**** LISTED RECORDS

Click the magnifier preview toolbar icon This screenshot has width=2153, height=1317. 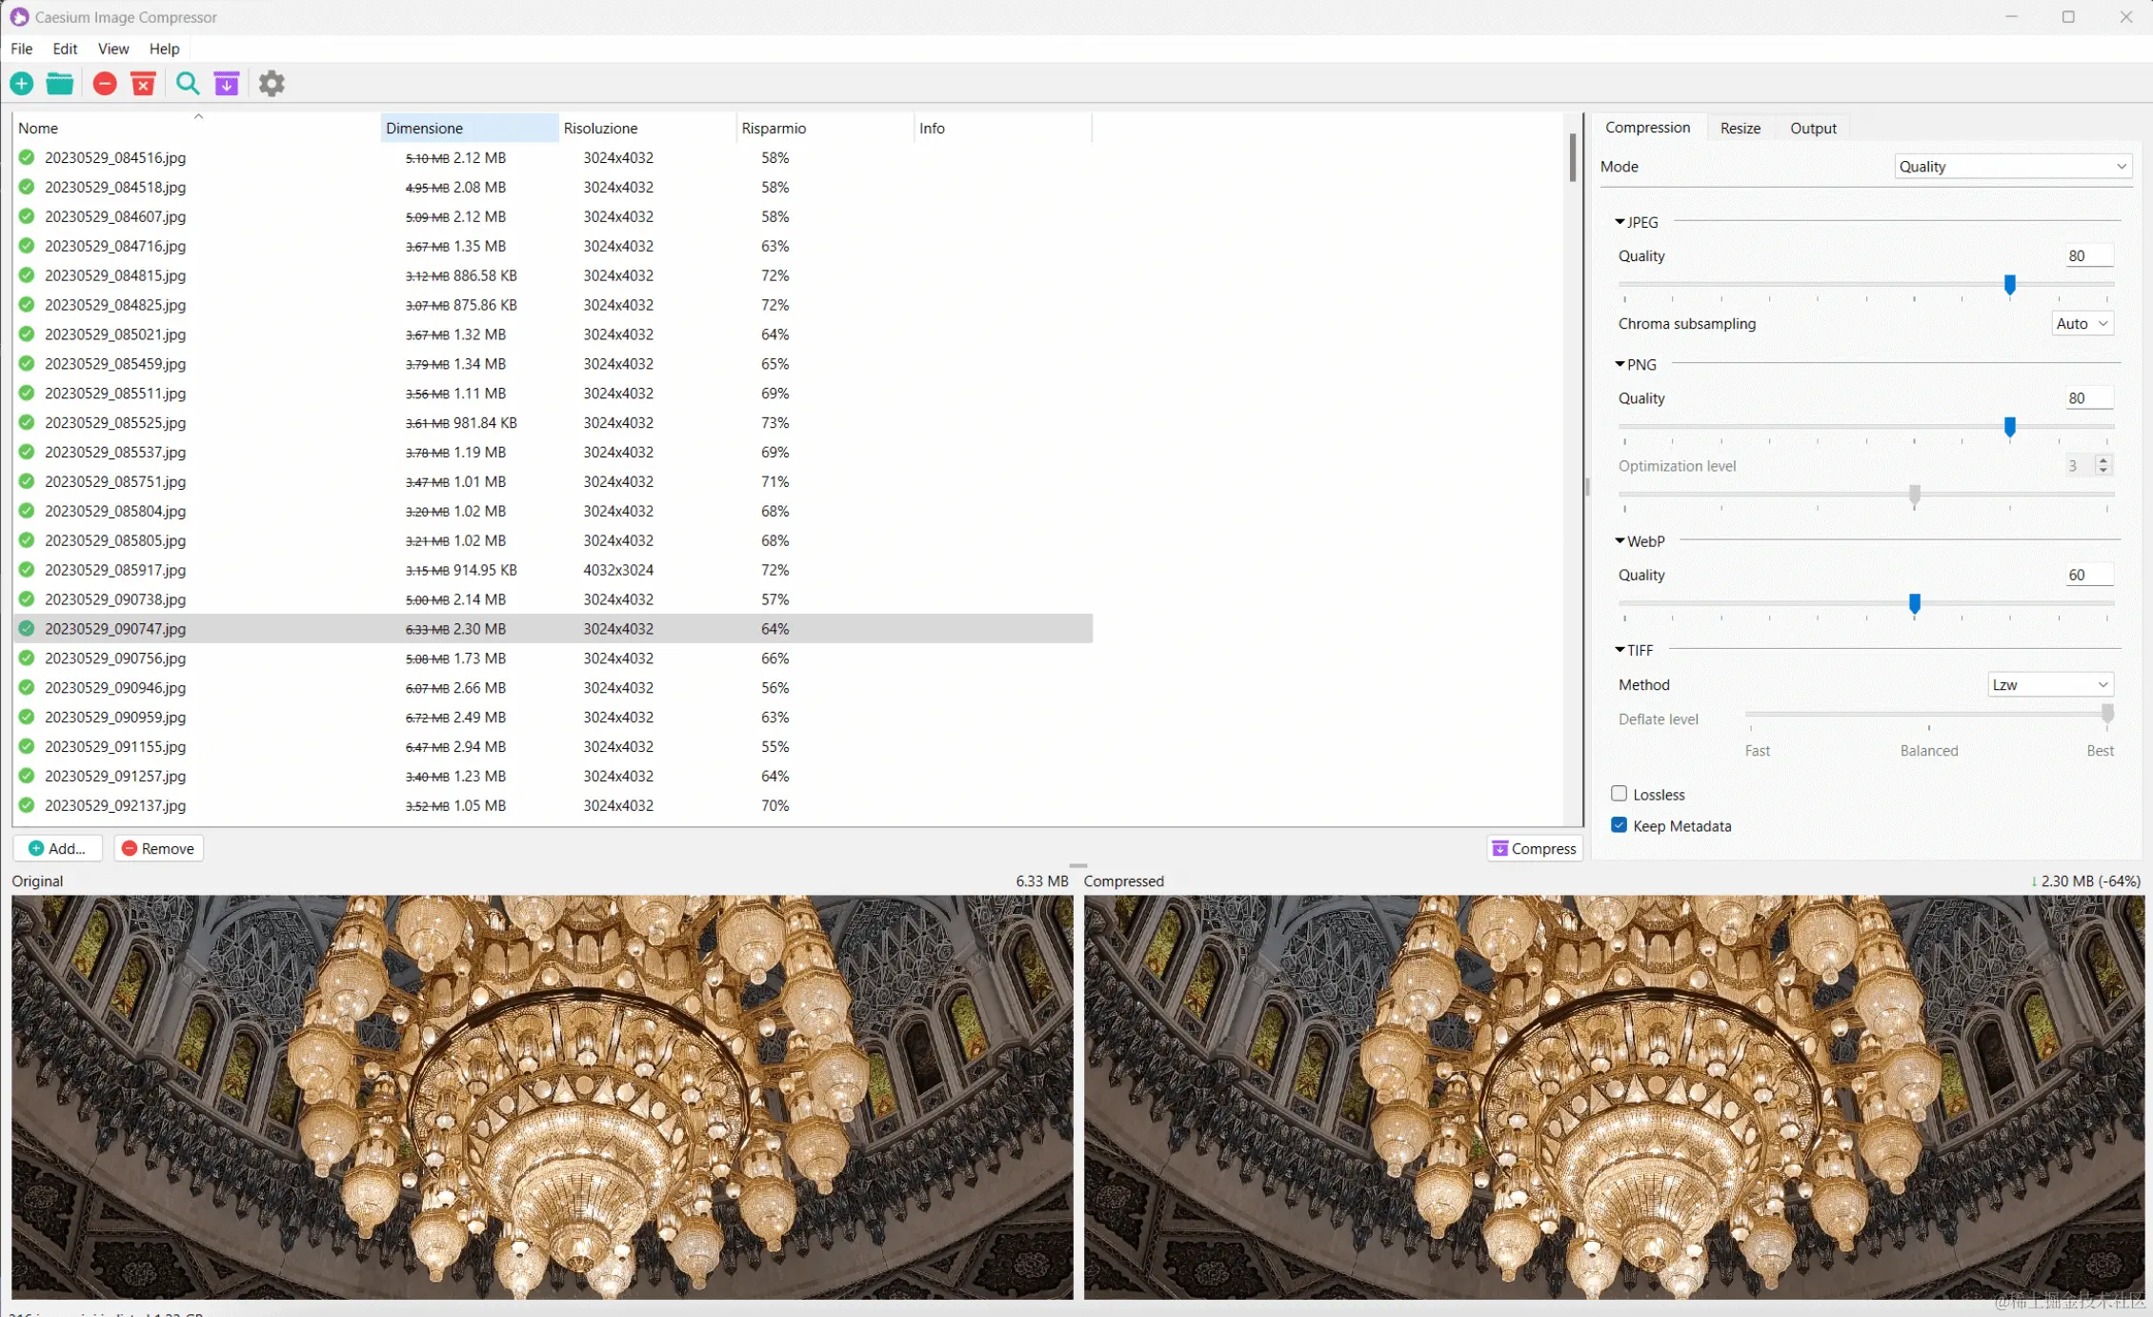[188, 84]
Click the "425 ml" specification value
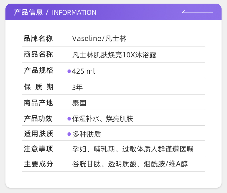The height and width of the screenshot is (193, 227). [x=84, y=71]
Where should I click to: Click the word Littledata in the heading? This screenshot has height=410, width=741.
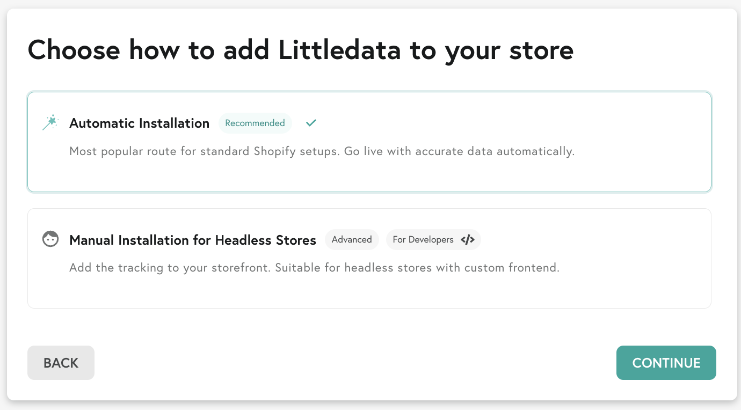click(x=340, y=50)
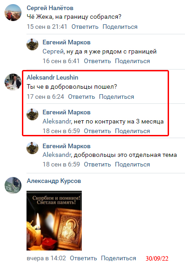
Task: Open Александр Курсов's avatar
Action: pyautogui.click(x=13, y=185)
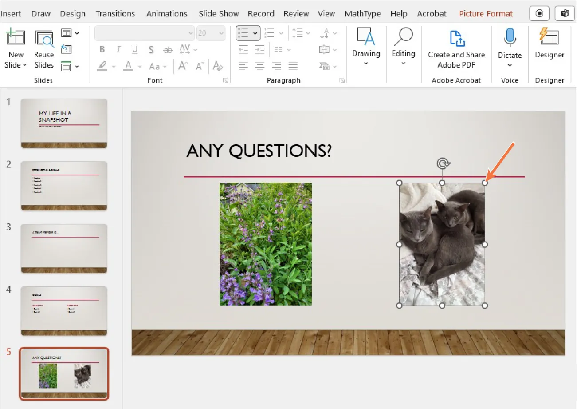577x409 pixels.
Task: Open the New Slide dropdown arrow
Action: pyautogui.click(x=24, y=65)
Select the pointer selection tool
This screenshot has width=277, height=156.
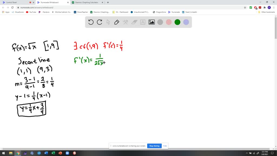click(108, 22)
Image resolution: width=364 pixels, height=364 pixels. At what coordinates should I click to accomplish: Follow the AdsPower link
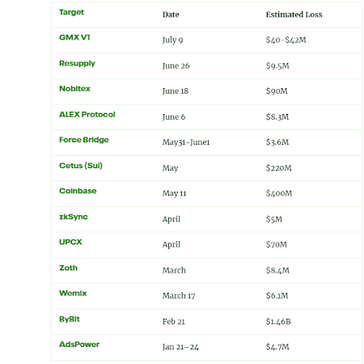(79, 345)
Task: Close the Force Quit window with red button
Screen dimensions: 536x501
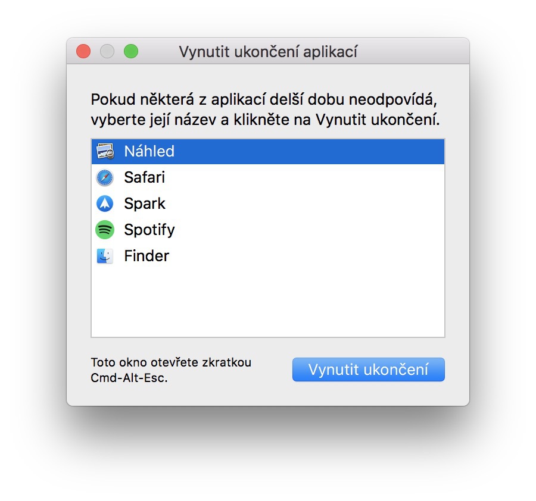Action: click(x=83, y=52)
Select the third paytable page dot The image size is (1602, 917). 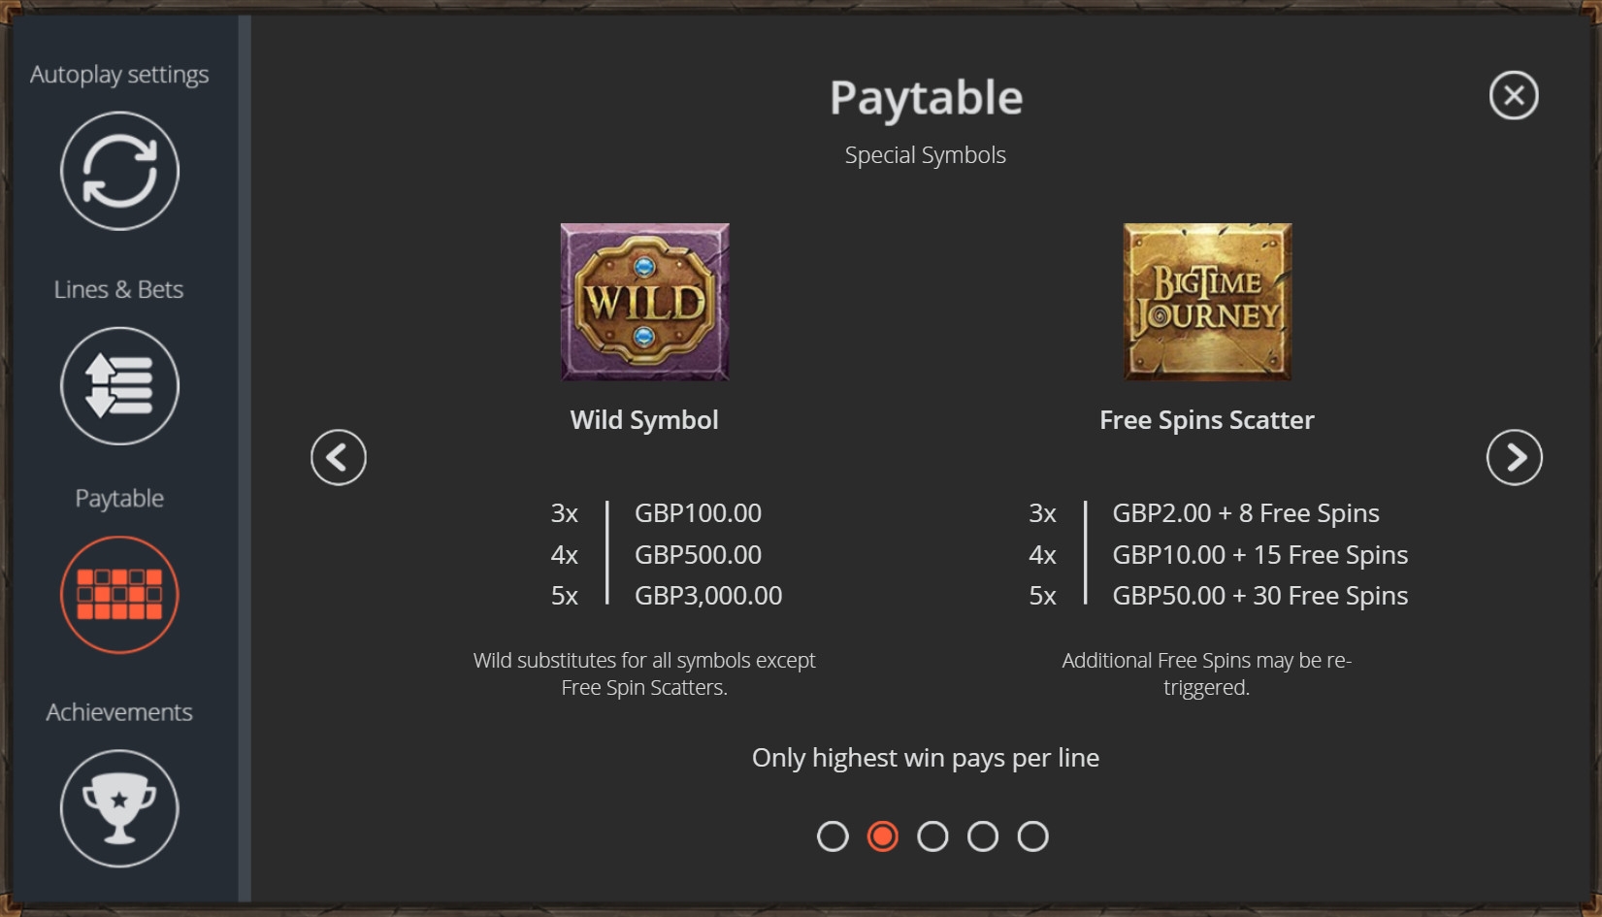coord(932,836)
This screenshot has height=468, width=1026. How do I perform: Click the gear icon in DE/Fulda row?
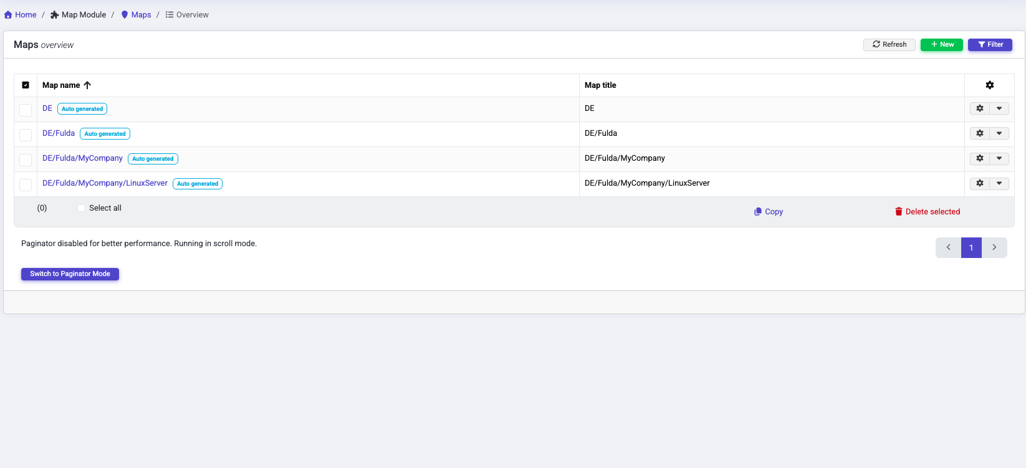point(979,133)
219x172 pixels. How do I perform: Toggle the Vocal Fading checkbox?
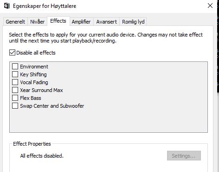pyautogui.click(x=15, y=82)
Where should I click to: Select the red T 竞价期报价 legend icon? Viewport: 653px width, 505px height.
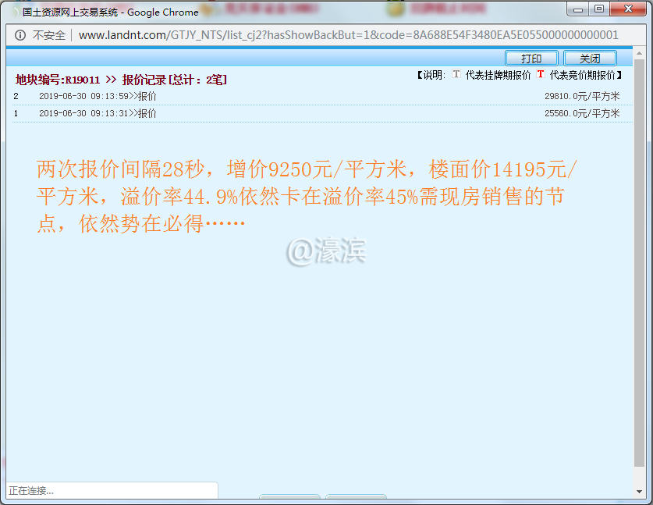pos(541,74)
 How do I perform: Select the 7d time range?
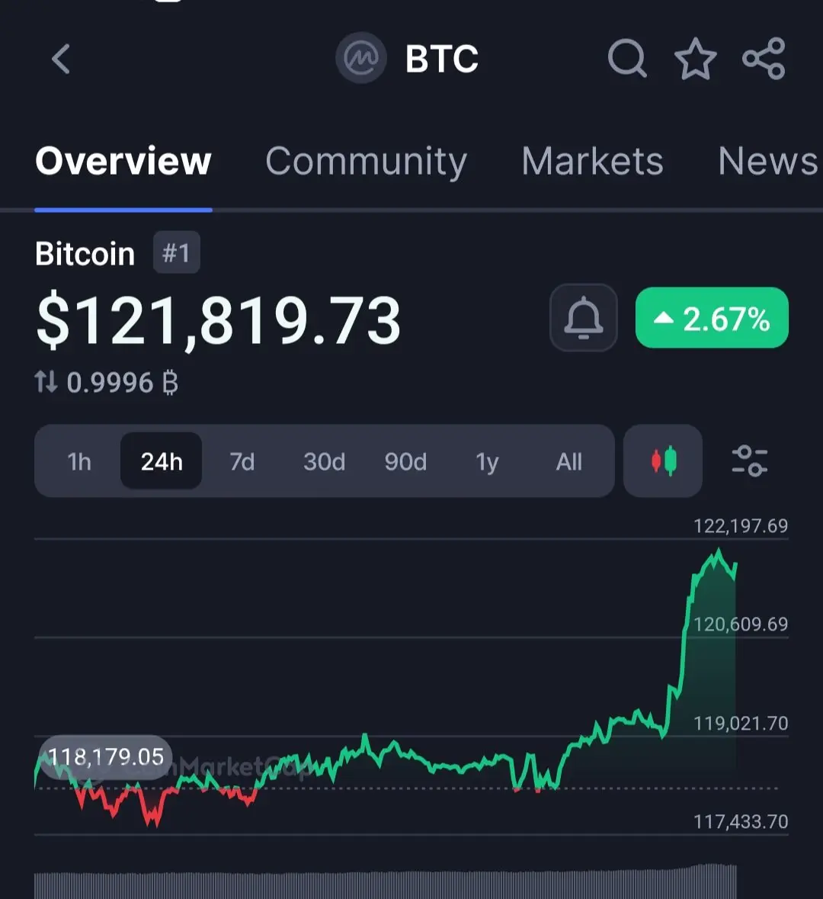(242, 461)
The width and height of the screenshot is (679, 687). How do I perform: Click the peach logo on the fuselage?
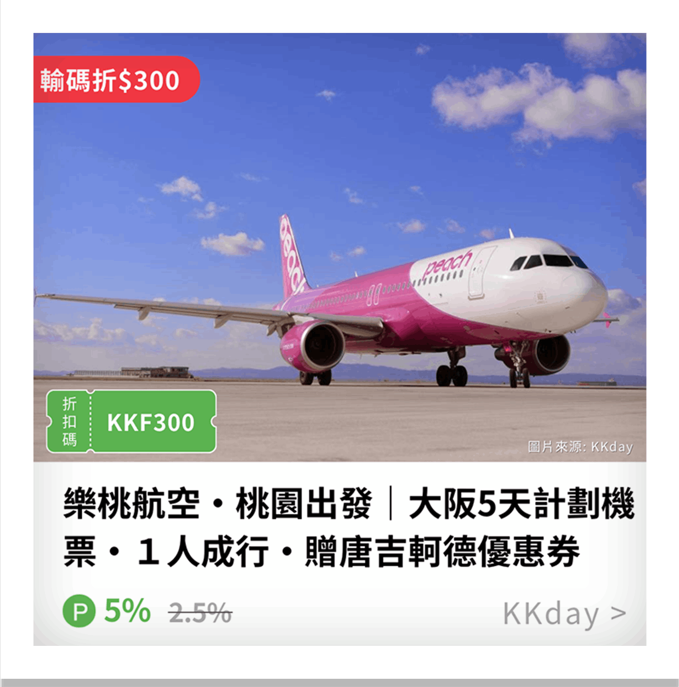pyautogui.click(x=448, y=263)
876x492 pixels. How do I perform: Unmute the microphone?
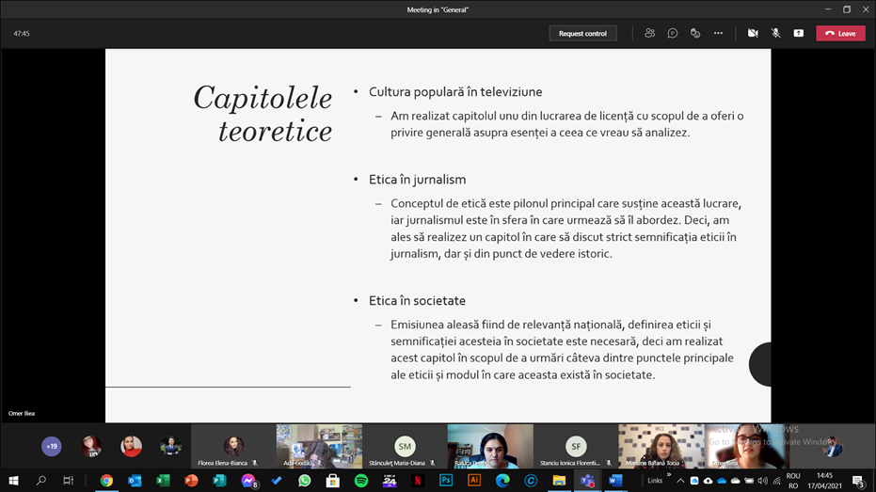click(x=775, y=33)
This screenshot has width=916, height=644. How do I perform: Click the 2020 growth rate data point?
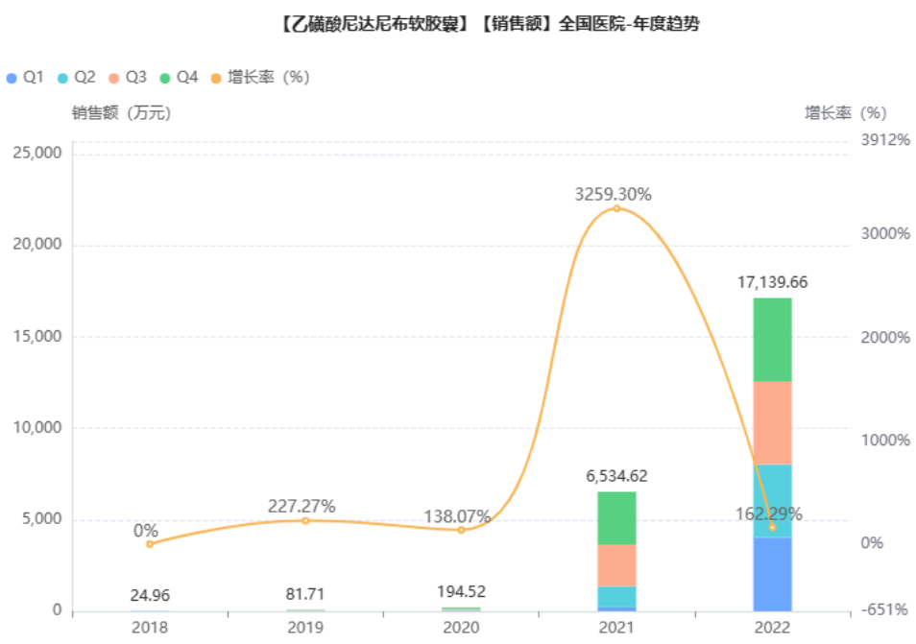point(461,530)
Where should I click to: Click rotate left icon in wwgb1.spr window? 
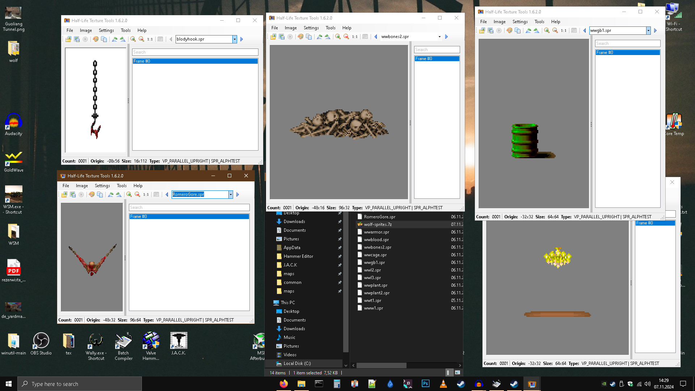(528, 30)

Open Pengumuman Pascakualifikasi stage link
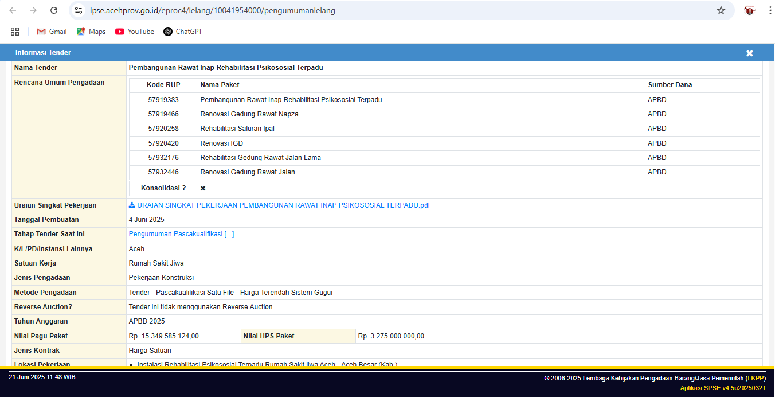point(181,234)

********

— TASK DIRECTIONS —
From the line containing "Where should I click to: Click rotate" to the last line of the records, inclusive, output the lines exactly as written and nothing else; leave out the pictures.

— RESPONSE FOR THIS EXERCISE —
Where should I click to: Click rotate left icon in wwgb1.spr window? 
(528, 30)

Open Pengumuman Pascakualifikasi stage link
point(181,234)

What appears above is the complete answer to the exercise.